Map reduce and filter in Python

  • 2020-04-02 13:35:31
  • OfStack

1. What is an iterable object

Take the built-in Max function as an example and see its doc:


>>> print max.__doc__
max(iterable[, key=func]) -> value
max(a, b, c, ...[, key=func]) -> value
With a single iterable argument, return its largest item.
With two or more arguments, return the largest argument.

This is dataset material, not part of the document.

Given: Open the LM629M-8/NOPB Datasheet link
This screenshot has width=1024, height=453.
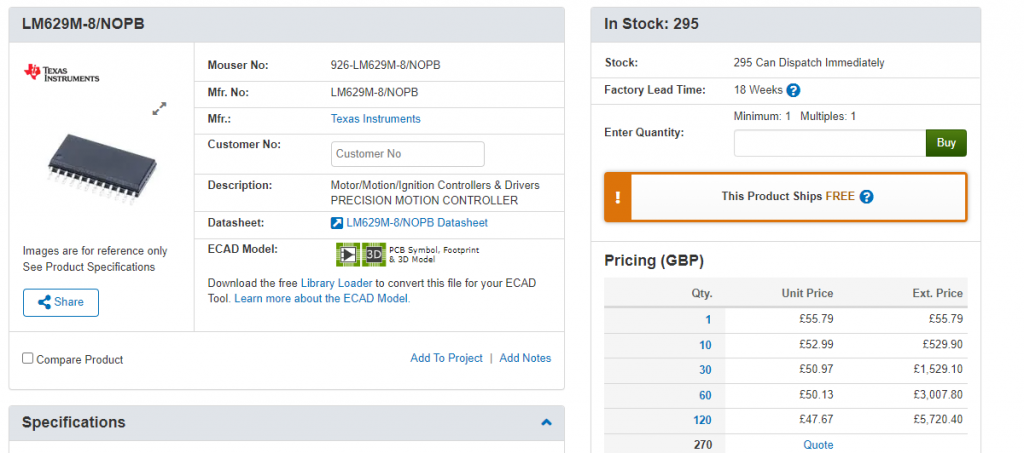Looking at the screenshot, I should (x=417, y=223).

In the first form of the Max function, the first argument is an iterable object, so which ones are iterable objects?

>>> max('abcx')
>>> 'x'
>>> max('1234')
>>> '4'
>>> max((1,2,3))
>>> 3
>>> max([1,2,4])
>>> 4

We can use yield to generate an iterable object (there are other ways, too) :

def my_range(start,end):
    ''' '''
    while start <= end:
        yield start
        start += 1

Execute the following code:

for num in my_range(1, 4):
    print num
print max(my_range(1, 4))

The output:

1
2
3
4
4


2, the map

So introduce the map function in http://docs.python.org/2/library/functions.html#map:


map(function, iterable, ...)
Apply function to every item of iterable and return a list of the results. If additional iterable arguments are passed, function must take that many arguments and is applied to the items from all iterables in parallel. If one iterable is shorter than another it is assumed to be extended with None items. If function is None, the identity function is assumed; if there are multiple arguments, map() returns a list consisting of tuples containing the corresponding items from all iterables (a kind of transpose operation). The iterable arguments may be a sequence or any iterable object; the result is always a list.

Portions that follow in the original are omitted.